The whole "film" is totally wonky.
Case in point: the fact that Olivia Newton John rarely sings on screen, even though this is a musical and we hear songs sung by Olivia and yet Olivia is probably seen performing her songs just a couple of times on screen.
Imagine hiring Julie Andrews for a musical, for something like THE SOUND OF MUSIC, and have her sing most of the songs but never show her perform her songs on screen.
XANADU starts with the muses appearing from the painting, all dancing and smiling to "I'm Alive", sung by...ELO?!?! Wait a minute. Wouldn't it have made more sense if Olivia had sung "I'm Alive" as she comes to life and dances about? I mean, this is a musical, right? And Olivia can sing, right?

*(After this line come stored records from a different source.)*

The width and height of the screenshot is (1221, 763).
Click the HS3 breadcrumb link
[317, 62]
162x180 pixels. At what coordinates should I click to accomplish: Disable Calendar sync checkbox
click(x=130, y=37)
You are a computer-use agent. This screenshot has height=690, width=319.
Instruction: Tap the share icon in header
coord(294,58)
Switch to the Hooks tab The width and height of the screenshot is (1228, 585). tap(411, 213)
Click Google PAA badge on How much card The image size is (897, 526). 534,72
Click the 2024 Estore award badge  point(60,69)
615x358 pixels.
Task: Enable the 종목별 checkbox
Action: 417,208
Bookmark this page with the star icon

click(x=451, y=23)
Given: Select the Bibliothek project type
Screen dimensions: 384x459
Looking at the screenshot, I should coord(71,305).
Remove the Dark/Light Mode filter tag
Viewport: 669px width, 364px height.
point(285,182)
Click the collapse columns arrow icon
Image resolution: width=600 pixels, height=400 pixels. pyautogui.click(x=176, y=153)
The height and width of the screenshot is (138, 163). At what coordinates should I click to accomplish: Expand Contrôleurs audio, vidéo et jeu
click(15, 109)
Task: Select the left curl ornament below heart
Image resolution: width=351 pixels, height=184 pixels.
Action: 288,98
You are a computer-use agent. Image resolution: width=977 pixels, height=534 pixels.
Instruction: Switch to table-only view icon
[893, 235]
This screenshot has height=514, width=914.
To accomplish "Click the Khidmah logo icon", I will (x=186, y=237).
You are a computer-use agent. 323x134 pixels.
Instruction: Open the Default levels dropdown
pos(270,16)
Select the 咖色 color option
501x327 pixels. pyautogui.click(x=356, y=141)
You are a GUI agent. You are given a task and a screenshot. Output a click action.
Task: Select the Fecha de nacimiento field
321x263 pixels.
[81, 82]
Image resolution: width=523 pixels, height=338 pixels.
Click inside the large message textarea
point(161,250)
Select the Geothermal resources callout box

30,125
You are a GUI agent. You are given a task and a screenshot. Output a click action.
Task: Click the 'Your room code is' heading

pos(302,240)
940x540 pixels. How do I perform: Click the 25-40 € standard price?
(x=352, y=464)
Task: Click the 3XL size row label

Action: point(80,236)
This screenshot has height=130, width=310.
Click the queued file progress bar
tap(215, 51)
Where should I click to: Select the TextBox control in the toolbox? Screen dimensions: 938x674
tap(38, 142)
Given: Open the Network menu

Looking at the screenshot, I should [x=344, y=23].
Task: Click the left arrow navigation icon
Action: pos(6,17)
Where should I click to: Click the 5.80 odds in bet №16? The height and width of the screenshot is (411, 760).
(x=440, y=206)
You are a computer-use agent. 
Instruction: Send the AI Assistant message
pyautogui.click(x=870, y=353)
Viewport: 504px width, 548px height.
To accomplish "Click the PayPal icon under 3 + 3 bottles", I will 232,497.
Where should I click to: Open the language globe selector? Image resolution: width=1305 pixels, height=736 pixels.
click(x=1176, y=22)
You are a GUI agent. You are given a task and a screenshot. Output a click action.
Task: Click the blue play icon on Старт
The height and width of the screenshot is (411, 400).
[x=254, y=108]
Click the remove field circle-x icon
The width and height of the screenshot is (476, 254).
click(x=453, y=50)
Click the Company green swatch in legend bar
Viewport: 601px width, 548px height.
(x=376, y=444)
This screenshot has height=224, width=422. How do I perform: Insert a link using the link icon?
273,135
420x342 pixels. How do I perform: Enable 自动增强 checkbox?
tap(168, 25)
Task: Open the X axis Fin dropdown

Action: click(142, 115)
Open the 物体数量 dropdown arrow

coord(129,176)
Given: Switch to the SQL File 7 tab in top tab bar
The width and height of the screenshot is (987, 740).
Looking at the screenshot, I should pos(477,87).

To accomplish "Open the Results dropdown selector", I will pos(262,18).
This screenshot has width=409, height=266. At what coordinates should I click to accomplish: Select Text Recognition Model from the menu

But no, we watch a silent ONJ try to dance with the other clunky muses while we hear the ELO song. This annoying "technique" or "style" (don't know what to call it) is repeated a couple of times during the "film", including the whole "All over the world" moment: we watch Olivia grinning and silent while ELO sings.
Then there's the whole 1940s - glam rock melding scene, when we actually hear Olivia's voice on the soundtrack during the 1940s scenes but then, whoa, Olivia is nowhere to be seen. Instead, we have these 3 unknown women who stand-in and lipsync to Olivia's voice. Why? That's Olivia's voice I hear, so why not use her on screen?
The whole "Suddenly" moment, when Olivia and Michael rollerskate inside the "magical" studio. We basically watch these lifeless people rollerskate in some really cheesy setting while Suddenly, sung by Olivia and Cliff Richards, is heard on the soundtrack. Why? Why not have the couple perform the song to themselves? Just watching two people rollerskate to a song is like being on a porch and watch two people rollerskate in the street while Suddenly plays on the radio. How uninvolving is that?
And the whole ending, when Olivia sings on screen (which makes you go "wow, it's a musical now") but it's just a medley of pointless tunes sandwiched in between a truncated version of the song Xanadu. Huh?
But the stupidest aspect of this "musical" is that Magic, the best song of the whole disastrous project, doesn't even figure prominently in the film.
I could go on and on about how bad this "film" is (bad fx, annoying transitions, ultra kitschy fashions, even for that time, etc) but I think I've made my point of how truly embarrassing the whole thingamajig is by having a popular singer like ONJ in a musical and rarely have her sing on screen.
So, in closing, should everyone avoid watching XANADU? Not if you're into train wrecks. It's a must see for those who love watching train wrecks, and boy, this one of the biggest train wrecks ever made. It's sorta "so good because it's so bad" because of its bad fashion sense and the overall look of it but the actors are so boring and lifeless that XANADU doesn't fall into the quotable campy "bad" films. XANADU's true camp appeal resides mainly on its wonky technical aspects (songs, script, continuity, logic, etc) and is a treasure throve of badness that will keep on giving for all eternity.